The programme was finally launched on October 28, 1957, as radio began to feel the pinch of competition from commercial television. 

When I was researching for the official Today book, which has just been published, I came across a BBC internal report from earlier that year identifying “the hours between 7am and 9am” as the slot when radio could best resist television. 

Seven decades later, thanks in great part to John’s broadcasting, that remains the case with some seven million weekly listeners and an unrivalled reach.

His style has been a perfect fit with the programme’s traditions; John has his passions – organic food and farming, grammatical orthodoxy – and his quirks can be alarming for new presenters.
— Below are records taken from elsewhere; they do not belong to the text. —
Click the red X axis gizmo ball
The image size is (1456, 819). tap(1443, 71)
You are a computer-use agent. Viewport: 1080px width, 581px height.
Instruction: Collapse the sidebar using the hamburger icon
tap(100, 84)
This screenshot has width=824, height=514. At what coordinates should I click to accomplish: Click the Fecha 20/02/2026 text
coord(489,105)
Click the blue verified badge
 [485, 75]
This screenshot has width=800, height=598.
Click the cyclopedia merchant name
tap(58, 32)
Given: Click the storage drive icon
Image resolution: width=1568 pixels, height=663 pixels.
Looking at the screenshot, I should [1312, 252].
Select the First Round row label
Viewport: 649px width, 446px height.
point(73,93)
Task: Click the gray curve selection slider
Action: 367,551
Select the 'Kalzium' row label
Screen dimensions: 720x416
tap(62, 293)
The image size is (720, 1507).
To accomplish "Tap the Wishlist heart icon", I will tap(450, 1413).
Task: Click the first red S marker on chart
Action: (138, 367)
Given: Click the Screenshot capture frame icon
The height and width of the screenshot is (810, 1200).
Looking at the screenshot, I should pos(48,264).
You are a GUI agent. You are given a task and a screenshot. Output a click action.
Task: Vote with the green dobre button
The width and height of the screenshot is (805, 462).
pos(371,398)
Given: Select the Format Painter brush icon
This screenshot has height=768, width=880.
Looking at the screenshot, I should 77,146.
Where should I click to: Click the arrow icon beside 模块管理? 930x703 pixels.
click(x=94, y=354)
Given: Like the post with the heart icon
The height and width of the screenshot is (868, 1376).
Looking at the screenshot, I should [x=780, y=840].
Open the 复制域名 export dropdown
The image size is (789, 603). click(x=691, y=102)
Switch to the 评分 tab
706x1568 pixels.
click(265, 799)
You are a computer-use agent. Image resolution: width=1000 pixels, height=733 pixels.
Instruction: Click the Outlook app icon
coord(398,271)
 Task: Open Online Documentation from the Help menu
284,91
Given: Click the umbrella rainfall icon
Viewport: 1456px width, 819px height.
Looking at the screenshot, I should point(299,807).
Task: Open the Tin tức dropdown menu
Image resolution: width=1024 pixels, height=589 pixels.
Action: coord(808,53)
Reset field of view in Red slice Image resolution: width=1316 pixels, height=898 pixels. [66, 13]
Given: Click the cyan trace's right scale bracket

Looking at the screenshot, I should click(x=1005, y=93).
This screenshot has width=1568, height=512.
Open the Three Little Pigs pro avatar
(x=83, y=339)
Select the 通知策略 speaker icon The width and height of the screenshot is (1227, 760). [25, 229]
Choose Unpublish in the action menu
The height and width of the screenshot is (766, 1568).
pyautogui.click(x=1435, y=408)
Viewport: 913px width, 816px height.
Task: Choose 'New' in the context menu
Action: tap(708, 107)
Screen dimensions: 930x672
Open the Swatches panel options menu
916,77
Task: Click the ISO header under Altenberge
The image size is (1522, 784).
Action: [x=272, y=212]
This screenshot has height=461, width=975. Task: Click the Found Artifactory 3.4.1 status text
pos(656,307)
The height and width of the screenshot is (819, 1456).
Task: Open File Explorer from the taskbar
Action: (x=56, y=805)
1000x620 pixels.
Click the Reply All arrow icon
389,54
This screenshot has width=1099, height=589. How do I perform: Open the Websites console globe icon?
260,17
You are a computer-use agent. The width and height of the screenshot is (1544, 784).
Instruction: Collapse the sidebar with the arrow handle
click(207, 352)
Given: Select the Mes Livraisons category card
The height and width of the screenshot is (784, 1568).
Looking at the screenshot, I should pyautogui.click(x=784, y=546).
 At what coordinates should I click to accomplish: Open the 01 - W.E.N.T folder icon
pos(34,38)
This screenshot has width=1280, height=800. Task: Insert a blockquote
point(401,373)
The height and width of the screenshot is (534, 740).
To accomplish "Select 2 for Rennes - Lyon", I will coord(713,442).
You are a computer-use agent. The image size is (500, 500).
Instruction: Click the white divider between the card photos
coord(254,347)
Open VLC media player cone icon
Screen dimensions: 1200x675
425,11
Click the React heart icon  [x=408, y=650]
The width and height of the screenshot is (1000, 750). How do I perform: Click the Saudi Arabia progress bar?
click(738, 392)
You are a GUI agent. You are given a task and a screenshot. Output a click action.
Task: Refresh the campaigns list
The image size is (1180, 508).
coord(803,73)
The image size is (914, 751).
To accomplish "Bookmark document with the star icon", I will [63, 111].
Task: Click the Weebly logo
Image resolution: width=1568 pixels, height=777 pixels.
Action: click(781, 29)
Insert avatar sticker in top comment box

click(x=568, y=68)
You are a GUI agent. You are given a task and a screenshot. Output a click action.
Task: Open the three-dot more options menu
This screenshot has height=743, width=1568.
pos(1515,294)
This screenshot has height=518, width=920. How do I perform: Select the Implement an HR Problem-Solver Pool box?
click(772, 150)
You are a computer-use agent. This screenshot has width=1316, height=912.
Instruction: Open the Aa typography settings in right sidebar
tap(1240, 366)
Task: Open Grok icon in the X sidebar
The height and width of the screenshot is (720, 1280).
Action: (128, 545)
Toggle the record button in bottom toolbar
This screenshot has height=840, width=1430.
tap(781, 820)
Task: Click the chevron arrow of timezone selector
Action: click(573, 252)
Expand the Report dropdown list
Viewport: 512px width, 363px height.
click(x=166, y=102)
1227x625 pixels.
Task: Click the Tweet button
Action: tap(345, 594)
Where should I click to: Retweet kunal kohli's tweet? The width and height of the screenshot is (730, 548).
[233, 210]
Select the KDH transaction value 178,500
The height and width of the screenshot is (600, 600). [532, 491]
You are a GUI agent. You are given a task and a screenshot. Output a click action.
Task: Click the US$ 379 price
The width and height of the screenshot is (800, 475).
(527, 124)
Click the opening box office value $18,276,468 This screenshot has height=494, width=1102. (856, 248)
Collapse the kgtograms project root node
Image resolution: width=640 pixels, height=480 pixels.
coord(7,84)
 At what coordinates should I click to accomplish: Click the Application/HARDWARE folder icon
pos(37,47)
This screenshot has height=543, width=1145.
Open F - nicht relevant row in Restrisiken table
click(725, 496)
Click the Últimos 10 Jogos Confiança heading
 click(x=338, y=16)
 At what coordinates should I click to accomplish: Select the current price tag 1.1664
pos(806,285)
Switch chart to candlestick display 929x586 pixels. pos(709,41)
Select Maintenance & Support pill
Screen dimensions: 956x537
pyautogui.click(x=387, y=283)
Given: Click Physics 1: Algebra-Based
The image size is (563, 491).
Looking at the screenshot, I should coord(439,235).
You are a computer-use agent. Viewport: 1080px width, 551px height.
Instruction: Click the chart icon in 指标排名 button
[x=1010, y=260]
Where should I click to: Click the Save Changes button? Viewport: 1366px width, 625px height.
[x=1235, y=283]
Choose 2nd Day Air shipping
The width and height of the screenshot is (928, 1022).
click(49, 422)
But he has set standards by which other interviewers are judged. 

John Humphrys with Tony Blair

John Humphrys with Tony Blair as Alastair Campbell hovers in the background (Image: Jeff Overs/BBC News & Current Affairs via Getty )

The idea of a Today-like programme was first floated by the late journalist and broadcaster Robin Day, who was a BBC producer in the mid-1950s. 

He argued: “As television advances, sound radio will find more and more that early morning programmes command its biggest audiences”, and suggested a show called Morning Review which would aim for “an-up-to-date quality – overnight comment on things people may not have read about in their morning papers”. 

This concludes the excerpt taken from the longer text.